Trimethyl chitosan nanoparticles enhances dissolution of the poorly water soluble drug Candesartan-Cilexetil


GEÇER A., YILDIZ N., Çalımlı A., TURAN B.

Macromolecular Research, cilt.18, sa.10, ss.986-991, 2010 (SCI-Expanded) identifier identifier

  • Yayın Türü: Makale / Tam Makale
  • Cilt numarası: 18 Sayı: 10
  • Basım Tarihi: 2010
  • Doi Numarası: 10.1007/s13233-010-1004-0
  • Dergi Adı: Macromolecular Research
  • Derginin Tarandığı İndeksler: Science Citation Index Expanded (SCI-EXPANDED), Scopus
  • Sayfa Sayıları: ss.986-991
  • Anahtar Kelimeler: candesartan-cilexetil, chitosan nanoparticle, water solubility, bioavailability, MOLECULAR-WEIGHT, IN-VITRO, CHLORIDE, QUATERNIZATION, ABSORPTION, TCV-116
  • Lokman Hekim Üniversitesi Adresli: Hayır

Özet

Candesartan-cilexetil, an angiotensin receptor blocker, exhibits low bioavailability after oral administration due to its low water solubility. Chitosan is considered one of the most promising biopolymers for drug delivery as a vehicle and trimethyl chitosan is a water soluble chitosan derivative. Trimethyl chitosan nanoparticles were prepared by the ionic crosslinking of a trimethyl chitosan solution with tripolyphosphate, at ambient temperatures during stirring. SEM and TEM (scanning and transmission electron microscopy) revealed trimethyl chitosan and trimethyl chitosan nanoparticles between 1,000-3,000 nm and 13-350 nm in size, respectively. Candesartan-cilexetil was loaded on trimethyl chitosan nanoparticles, trimethyl chitosan, gum arabic and commercial water soluble chitosan using an ultrasonic effect, and the potential of the polymers to increase the solubility of candesartan-cilexetil was investigated.
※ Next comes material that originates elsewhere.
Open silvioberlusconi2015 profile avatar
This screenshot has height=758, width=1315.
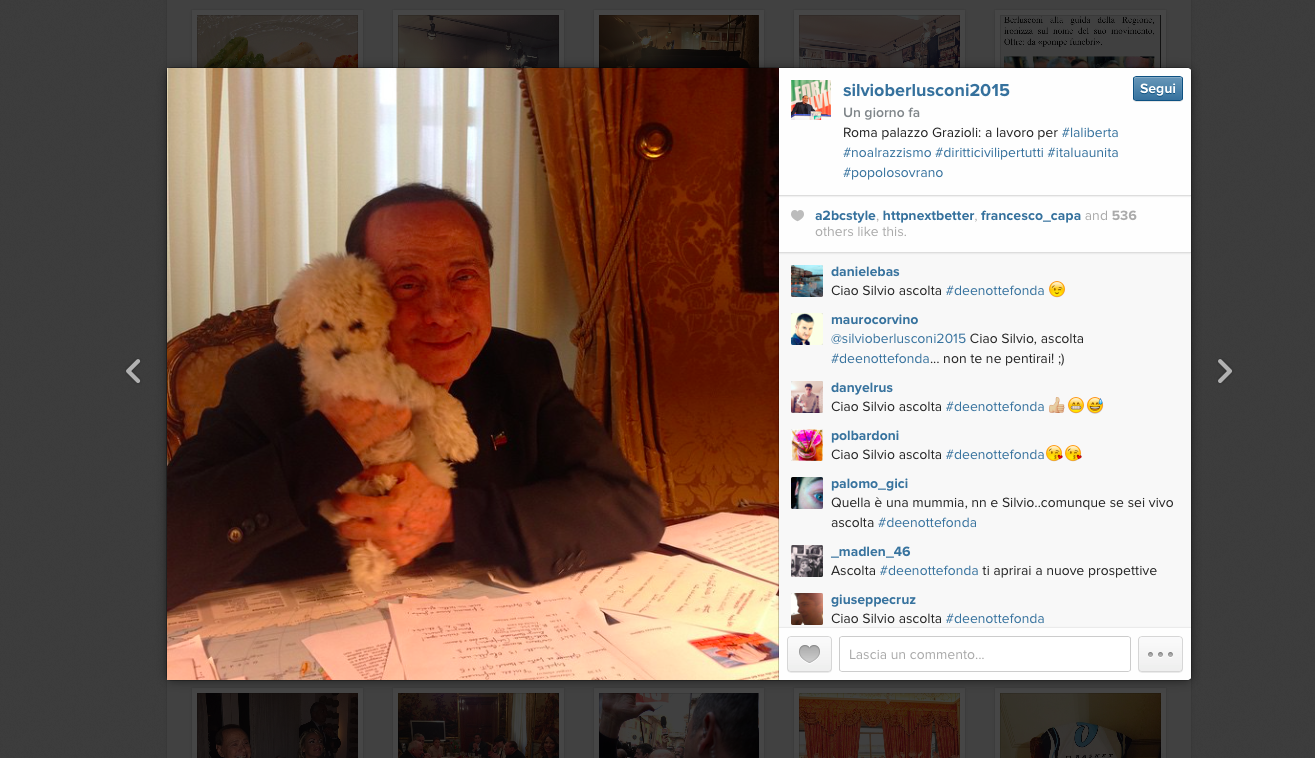click(x=811, y=99)
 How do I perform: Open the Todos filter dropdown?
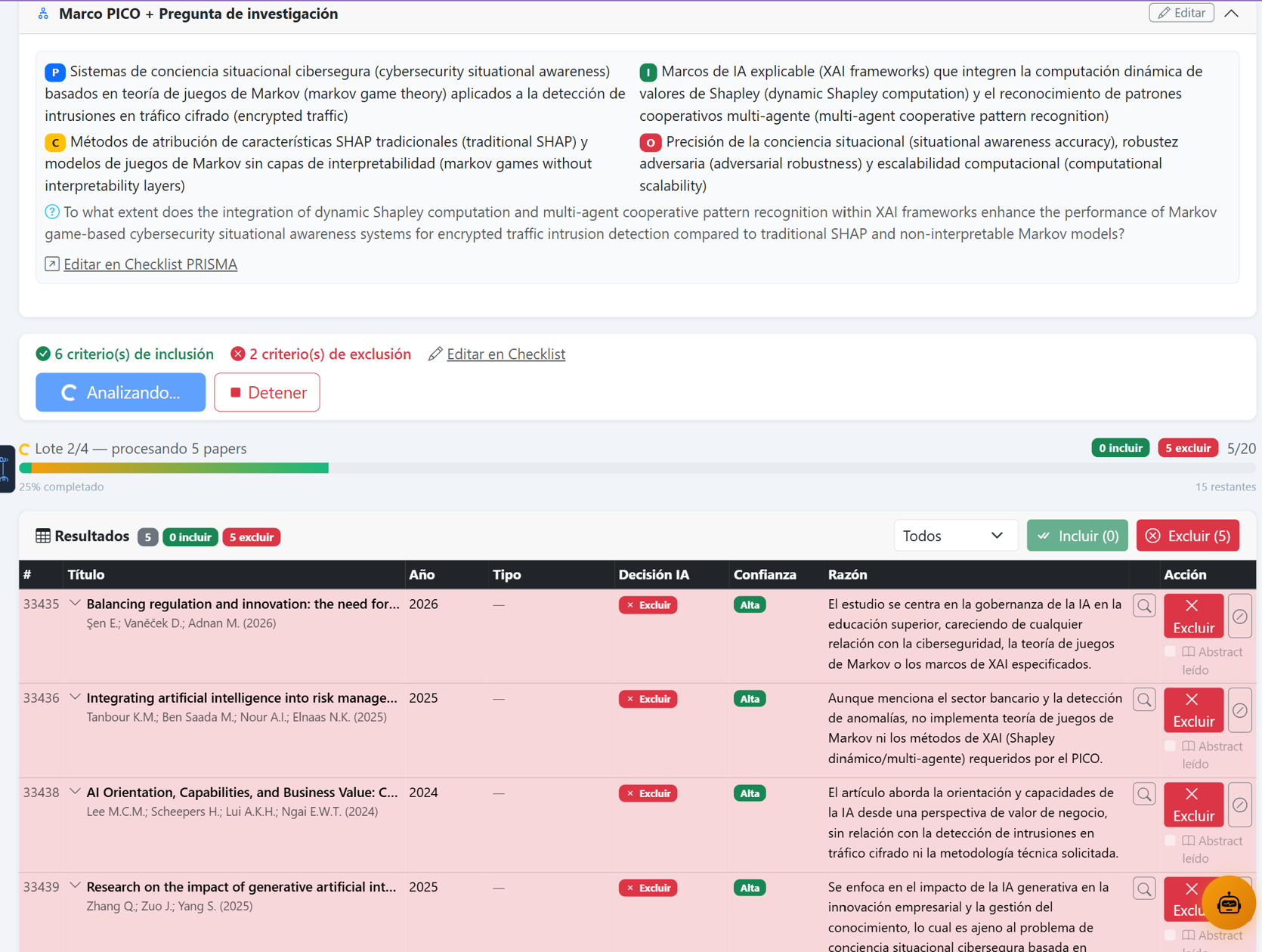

Trimethyl chitosan nanoparticles are a superior vehicle for increasing the solubility of candesartan-cilexetil compared to trimethyl chitosan, gum arabic or commercial water soluble chitosan. [Figure not available: see fulltext.] © 2010 The Polymer Society of Korea and Springer Netherlands.